Washington University is recognized as a world leader in imaging sciences, with much of its work concentrated at the Mallinckrodt Institute of Radiology. University scientists, for example, are engaged in research to: map the myriad connections and networks in the human brain as well as regions of brain function; develop hi-tech goggles that, when used with a special dye, illuminate cancer cells; and visualize drought-related structural damage to plants that can’t be seen by the naked eye.
“We are excited to grow areas such as super-resolution microscopy, a kind of light microscopy of exceedingly tiny objects; correlative light and electron microscopy, which combine the advantages of light and electron microscopy to visualize cellular structures and processes in fine detail; and dynamic live cell imaging,” said David Piston, the Edward J. Mallinckrodt Jr. Professor and head of the Department of Cell Biology and Physiology. “To explore and develop these imaging methods, medical researchers need the help of engineers. This new initiative will allow us to grow and nurture such collaborations in ways that would not be possible by recruiting new faculty members through a single department.”
Washington University’s history in imaging dates back more than 125 years, when physicians used X-rays in a spinal surgery at the School of Medicine. The university’s first hospital was among the early leaders in adopting X-ray technology and teaching it to students. In the 1920s, Washington University researchers were the first to use X-rays to view the gallbladder. And as early as the 1930s, university researchers and physicians used imaging technologies to diagnose pulmonary and heart diseases. In the 1970s, research by Michel Ter-Pogossian, at the university’s Mallinckrodt Institute of Radiology, led to the development of the PET scanner. PET scans now are used worldwide to detect disease and as a research tool.
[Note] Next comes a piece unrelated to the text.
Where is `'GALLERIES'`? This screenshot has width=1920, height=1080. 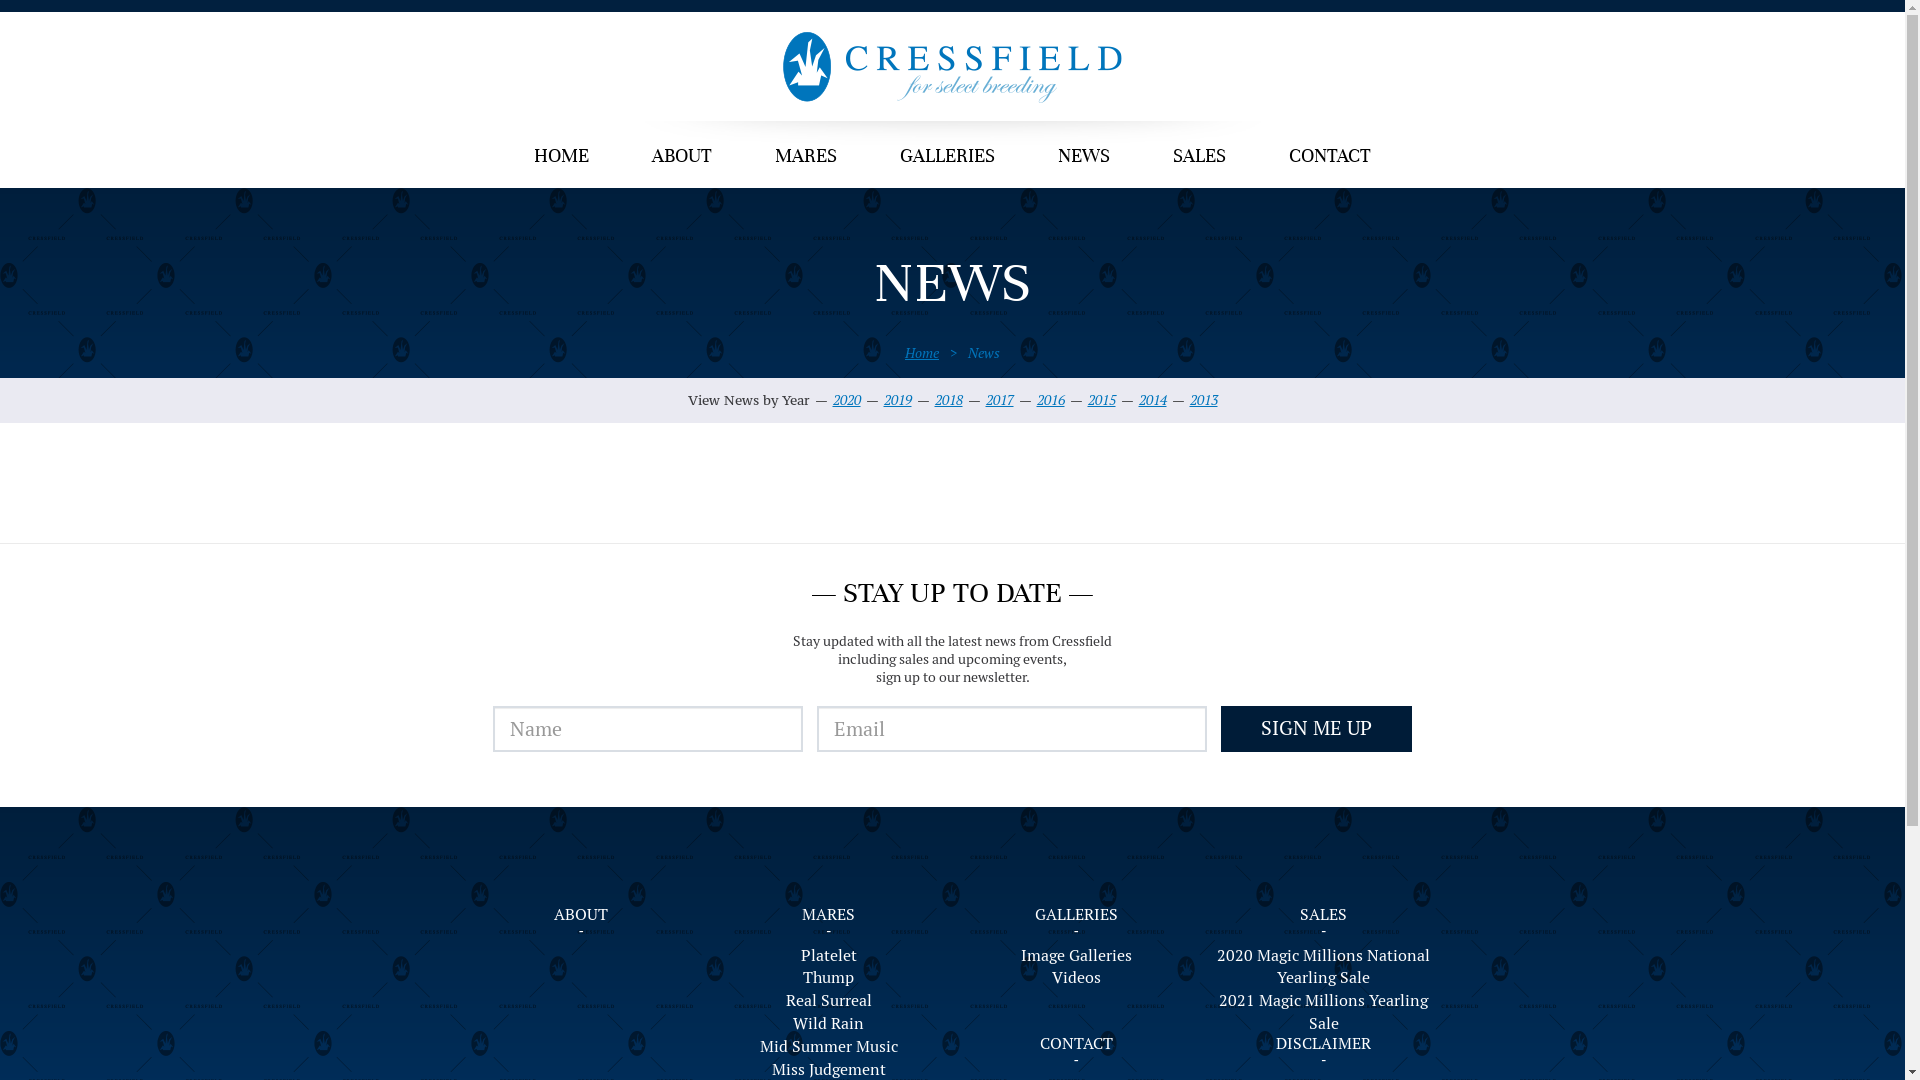
'GALLERIES' is located at coordinates (1075, 914).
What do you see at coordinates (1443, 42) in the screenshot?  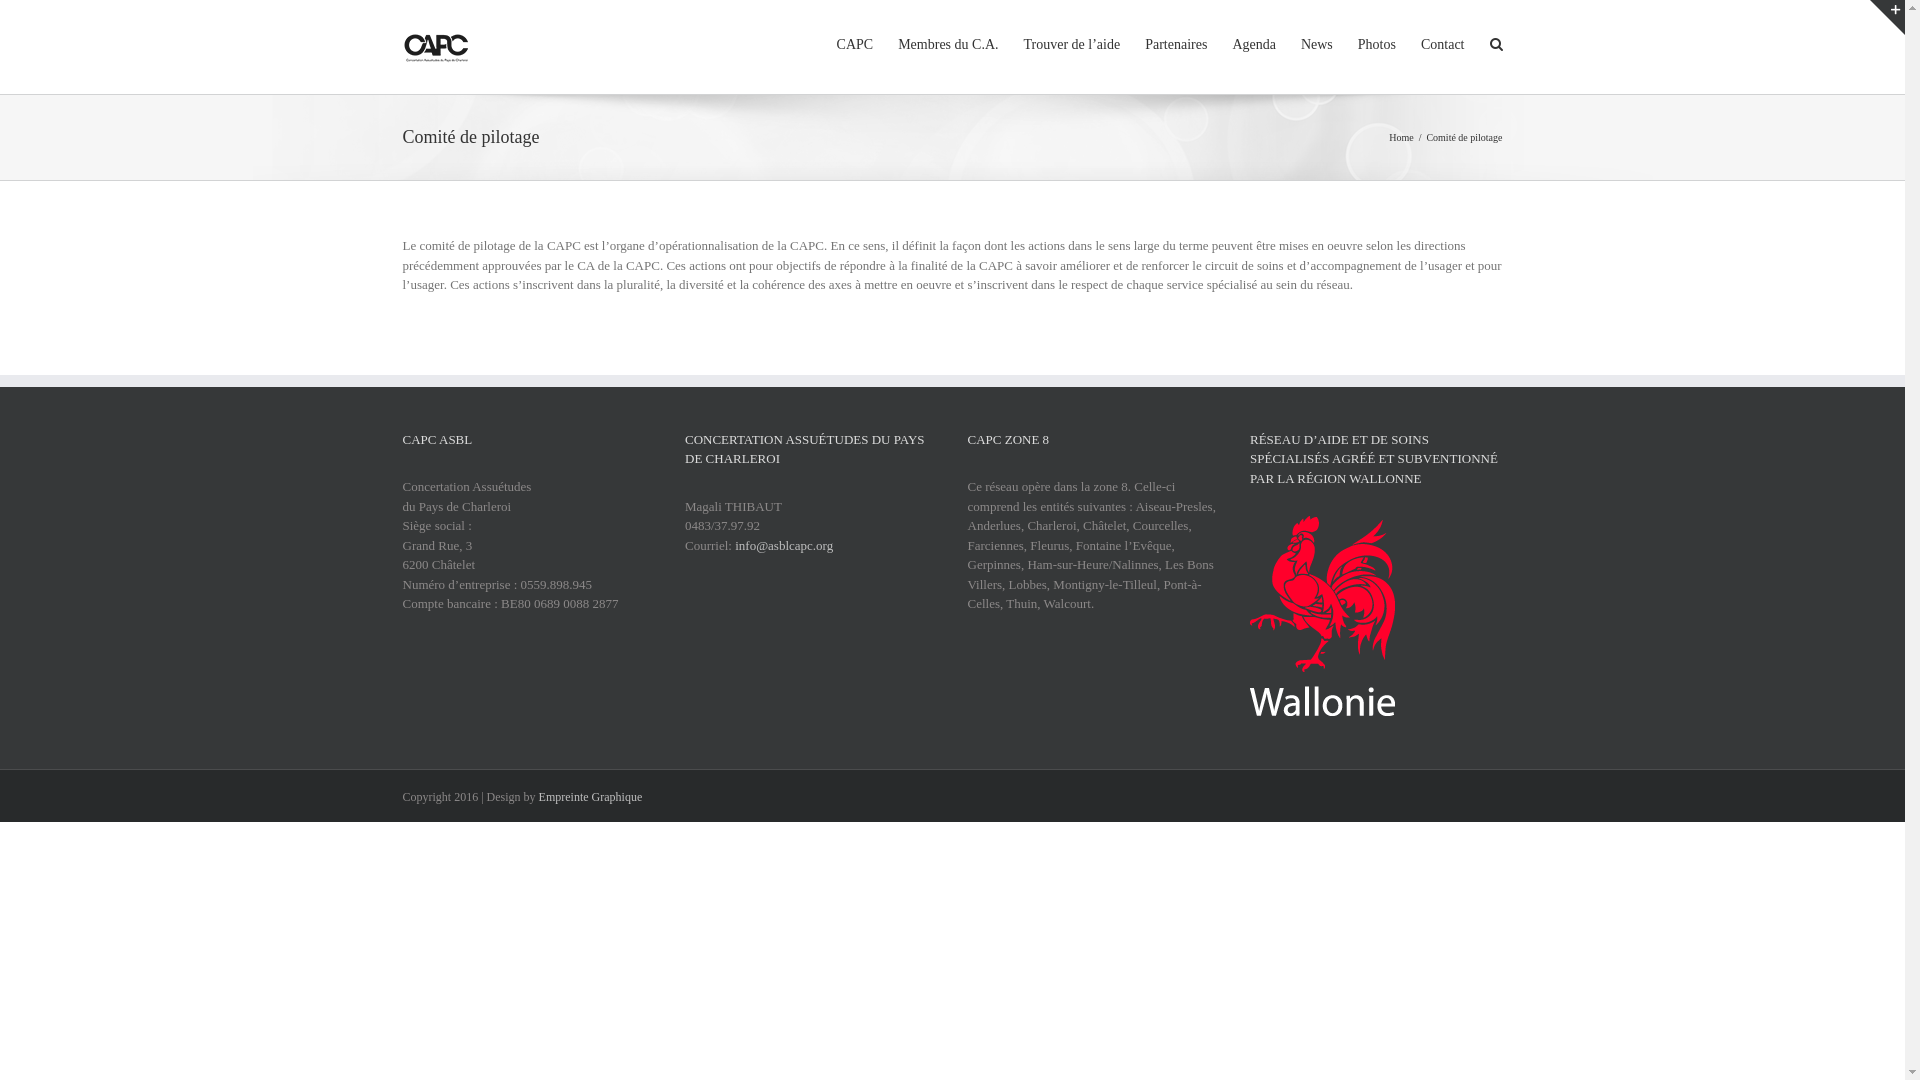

More recently, Washington University researchers led the development of optical probes for imaging of gene expression in cancer cells and protein-protein interactions. In 2008, Tim Holy, now professor of neuroscience, developed the Objective Coupled Planar Illumination microscope that enables rapid imaging of tens of thousands of neurons in 3-D. His work set a world record for the largest number of neurons imaged at a single time.
The pioneering work in radiation treatment planning by Jerome Cox Jr., senior professor in computer science and engineering, paved the way for systems still used today to reconstruct images from CT and PET scanners that aid in the diagnosis of cancers and cardiovascular disease. In addition, his Laboratory Instrument Computer (LINC), developed in collaboration with researchers from the Mallinckrodt Institute of Radiology, transformed biomedical research by integrating computer science with medicine.